= SOURCE DOCUMENT =
+ + + +
If you press an area of your skin with your finger, it should immediately return to its normal color as soon as you stop pressing on it. However, you may have the so-called blanching of the skin if the area that you pressed on remains white or pale in color for a little while after you have lifted your finger.
Quite obviously, blanching of the skin is due to an obstruction in the circulation of blood. Sometimes it’s a temporary matter, but there are instances, too, in which it calls for immediate medical attention. The likes of blood loss and severe infection, both of which can cause blanching of the skin, are emergency situations.
There are many different reasons why blanching of the skin occurs. Just like what’s mentioned earlier, there are cases when it’s something that is short-lived. But sometimes it’s something that stays around until the root cause of it has been properly dealt with, such as when proper blood circulation has been re-established.
One of the causes of blanching of the skin is Raynaud’s disease, which is characterized by spasms of tiny blood vessels that supply the skin with blood. Such usually happens when the person who has it is under a lot of stress or is exposed to low temperatures. Due to this, the skin fails to get enough blood.
Another usual cause of blanching of the skin is shock — no, not the kind that happens when you suddenly feel upset or surprised, but severe blood loss. Quite evidently, this is due to the reduced volume of blood in the body. There is another type of shock that can cause blanching of the skin — anaphylactic shock, a life-threatening allergic reaction.
Dehydration is also something that can lead to blanching of the skin. When a person is dehydrated, the volume of blood drops. After all, the liquid part of the blood which is referred to as “plasma” consists of up to 92 percent of water. With insufficient water in the body, it’s definite for problems concerning blood circulation to strike.
+ + + +
= STUDY MATERIAL =
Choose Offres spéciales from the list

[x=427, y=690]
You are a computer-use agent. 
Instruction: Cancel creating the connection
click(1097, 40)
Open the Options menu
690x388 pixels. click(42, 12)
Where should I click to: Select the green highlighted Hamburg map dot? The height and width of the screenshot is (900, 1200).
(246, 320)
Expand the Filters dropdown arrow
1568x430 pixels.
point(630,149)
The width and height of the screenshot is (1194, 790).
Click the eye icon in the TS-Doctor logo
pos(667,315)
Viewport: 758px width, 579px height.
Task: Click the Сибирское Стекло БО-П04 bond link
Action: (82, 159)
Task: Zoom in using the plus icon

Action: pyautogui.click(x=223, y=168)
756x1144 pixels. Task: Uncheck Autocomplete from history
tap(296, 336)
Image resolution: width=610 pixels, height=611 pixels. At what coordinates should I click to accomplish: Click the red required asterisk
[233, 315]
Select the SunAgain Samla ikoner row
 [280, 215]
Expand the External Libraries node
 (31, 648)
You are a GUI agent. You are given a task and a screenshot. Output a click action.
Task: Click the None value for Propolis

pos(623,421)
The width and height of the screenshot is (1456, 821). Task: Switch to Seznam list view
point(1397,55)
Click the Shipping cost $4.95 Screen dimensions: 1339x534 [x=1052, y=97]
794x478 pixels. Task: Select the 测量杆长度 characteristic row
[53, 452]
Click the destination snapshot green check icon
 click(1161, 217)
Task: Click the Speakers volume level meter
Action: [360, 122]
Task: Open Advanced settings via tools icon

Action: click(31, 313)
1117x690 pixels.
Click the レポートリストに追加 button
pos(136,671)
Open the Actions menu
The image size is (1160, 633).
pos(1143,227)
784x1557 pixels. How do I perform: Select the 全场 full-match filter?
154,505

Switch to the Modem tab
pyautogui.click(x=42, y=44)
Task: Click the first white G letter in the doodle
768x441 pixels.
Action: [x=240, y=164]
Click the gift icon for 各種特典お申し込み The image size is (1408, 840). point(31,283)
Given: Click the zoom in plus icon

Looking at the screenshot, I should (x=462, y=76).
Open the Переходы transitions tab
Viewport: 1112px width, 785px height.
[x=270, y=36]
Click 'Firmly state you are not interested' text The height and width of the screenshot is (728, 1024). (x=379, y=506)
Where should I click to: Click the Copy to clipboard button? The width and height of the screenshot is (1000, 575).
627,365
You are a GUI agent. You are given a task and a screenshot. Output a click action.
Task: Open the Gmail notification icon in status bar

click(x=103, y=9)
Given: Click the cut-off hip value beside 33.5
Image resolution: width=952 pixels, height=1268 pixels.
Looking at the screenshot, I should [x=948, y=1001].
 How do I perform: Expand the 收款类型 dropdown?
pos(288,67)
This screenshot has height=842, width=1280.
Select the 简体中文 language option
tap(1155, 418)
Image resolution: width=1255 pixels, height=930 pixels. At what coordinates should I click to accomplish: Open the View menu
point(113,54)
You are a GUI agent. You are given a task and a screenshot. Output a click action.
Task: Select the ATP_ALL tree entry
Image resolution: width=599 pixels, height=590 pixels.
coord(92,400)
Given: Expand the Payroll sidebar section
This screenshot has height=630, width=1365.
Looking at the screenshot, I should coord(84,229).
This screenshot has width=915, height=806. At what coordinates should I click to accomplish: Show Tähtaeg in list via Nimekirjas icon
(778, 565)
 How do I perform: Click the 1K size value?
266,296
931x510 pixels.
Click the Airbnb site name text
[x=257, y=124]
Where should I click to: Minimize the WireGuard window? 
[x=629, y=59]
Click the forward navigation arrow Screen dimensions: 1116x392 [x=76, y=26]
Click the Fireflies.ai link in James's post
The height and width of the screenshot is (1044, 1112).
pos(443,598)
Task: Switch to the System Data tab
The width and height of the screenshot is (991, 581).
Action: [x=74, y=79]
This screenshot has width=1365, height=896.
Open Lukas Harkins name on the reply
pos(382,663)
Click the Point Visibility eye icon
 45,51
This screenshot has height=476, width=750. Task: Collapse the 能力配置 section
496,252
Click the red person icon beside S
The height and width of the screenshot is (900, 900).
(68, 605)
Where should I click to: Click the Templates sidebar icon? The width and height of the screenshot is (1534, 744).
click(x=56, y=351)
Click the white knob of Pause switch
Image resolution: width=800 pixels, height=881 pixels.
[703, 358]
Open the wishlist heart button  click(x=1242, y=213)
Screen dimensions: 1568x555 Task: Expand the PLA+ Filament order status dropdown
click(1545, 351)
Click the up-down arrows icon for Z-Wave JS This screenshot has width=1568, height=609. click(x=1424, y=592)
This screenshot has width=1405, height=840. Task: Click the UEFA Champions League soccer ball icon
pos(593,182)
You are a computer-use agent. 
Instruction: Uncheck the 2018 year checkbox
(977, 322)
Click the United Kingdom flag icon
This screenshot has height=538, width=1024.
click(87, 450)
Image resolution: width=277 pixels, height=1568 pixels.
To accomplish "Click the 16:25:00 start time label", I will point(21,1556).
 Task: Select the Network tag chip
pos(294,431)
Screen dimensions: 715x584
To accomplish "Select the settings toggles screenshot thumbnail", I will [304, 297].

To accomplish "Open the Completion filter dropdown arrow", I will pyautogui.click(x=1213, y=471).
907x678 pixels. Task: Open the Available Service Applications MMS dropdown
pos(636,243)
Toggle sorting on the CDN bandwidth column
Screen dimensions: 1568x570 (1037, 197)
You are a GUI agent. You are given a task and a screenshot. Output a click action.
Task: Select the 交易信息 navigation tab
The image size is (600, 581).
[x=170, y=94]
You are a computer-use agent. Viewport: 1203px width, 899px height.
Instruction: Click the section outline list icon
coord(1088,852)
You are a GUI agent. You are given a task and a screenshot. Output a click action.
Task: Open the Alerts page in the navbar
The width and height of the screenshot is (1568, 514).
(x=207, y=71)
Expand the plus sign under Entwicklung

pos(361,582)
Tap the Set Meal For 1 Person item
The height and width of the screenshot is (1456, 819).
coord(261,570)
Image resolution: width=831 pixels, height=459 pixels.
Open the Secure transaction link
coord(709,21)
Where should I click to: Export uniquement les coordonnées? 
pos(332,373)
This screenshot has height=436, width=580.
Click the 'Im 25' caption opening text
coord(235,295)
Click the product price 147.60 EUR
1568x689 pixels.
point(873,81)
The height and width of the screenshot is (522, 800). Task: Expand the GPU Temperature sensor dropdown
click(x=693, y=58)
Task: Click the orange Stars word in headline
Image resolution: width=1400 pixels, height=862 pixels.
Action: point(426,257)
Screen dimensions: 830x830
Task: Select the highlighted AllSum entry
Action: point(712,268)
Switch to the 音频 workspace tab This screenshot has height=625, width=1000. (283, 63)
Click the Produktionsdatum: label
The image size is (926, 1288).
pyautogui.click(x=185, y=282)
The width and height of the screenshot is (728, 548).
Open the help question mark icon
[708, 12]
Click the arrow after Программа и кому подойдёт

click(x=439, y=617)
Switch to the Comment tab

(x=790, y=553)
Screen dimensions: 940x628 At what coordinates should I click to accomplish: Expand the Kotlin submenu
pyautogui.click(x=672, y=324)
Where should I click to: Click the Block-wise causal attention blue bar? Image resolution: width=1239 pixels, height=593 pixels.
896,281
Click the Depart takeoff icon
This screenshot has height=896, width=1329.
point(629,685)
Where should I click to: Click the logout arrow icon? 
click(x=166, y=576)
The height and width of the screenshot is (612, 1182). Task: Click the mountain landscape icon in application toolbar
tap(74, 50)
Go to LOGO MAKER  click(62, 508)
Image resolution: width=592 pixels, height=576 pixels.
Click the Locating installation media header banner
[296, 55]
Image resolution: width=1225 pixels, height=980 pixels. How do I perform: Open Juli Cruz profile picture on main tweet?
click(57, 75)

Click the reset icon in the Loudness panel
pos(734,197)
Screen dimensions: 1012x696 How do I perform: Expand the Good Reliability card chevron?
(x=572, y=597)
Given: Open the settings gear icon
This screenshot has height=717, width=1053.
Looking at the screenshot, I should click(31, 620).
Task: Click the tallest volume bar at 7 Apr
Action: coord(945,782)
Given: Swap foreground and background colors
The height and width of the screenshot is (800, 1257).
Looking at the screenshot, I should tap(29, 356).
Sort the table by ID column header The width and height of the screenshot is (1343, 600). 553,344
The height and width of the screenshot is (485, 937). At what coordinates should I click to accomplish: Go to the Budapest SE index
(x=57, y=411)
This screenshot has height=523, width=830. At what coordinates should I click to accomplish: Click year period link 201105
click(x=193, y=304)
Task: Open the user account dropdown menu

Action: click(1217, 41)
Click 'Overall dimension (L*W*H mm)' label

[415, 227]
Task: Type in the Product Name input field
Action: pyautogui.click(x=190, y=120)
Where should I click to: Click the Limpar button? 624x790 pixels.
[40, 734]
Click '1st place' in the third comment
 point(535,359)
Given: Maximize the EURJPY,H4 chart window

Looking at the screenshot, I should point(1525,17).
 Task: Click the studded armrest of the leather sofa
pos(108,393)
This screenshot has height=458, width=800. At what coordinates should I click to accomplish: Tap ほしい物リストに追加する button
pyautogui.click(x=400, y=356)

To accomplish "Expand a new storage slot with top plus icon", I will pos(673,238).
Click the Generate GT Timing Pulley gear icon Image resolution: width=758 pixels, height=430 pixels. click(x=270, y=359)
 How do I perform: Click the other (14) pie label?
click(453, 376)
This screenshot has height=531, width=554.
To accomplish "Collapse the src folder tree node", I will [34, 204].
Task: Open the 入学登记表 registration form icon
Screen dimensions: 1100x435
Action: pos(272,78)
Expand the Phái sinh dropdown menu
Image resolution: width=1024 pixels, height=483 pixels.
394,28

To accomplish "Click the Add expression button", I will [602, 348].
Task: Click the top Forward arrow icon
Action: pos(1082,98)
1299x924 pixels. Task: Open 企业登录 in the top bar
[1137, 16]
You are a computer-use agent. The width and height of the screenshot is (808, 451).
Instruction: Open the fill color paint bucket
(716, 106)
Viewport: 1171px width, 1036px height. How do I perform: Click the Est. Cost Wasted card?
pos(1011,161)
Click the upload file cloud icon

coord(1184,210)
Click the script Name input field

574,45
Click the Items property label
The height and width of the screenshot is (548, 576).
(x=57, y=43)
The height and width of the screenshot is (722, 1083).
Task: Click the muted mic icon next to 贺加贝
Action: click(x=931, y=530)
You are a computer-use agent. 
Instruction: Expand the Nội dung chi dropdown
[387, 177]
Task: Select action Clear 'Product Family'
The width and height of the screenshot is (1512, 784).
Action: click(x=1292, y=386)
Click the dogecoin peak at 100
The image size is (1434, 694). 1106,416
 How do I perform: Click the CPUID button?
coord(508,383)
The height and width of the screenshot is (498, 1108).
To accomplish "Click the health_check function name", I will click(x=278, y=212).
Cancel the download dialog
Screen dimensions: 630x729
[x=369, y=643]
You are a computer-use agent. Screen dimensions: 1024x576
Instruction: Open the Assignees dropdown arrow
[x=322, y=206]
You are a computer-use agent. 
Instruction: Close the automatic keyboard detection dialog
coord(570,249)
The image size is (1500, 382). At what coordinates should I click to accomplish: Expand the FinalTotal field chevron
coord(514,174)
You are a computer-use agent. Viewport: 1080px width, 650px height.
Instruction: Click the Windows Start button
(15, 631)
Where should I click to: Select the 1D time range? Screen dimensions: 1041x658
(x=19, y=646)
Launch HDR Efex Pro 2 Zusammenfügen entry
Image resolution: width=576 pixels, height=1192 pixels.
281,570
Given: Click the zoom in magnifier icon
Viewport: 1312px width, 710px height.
+ + + +
= PROBLEM =
According to the text on skin blanching, what percentage of the liquid part of the blood, called plasma, is water? These items are drawn from a separate source and are unrelated to the text.

= RESULT OF THE TASK =
Up to 92 percent.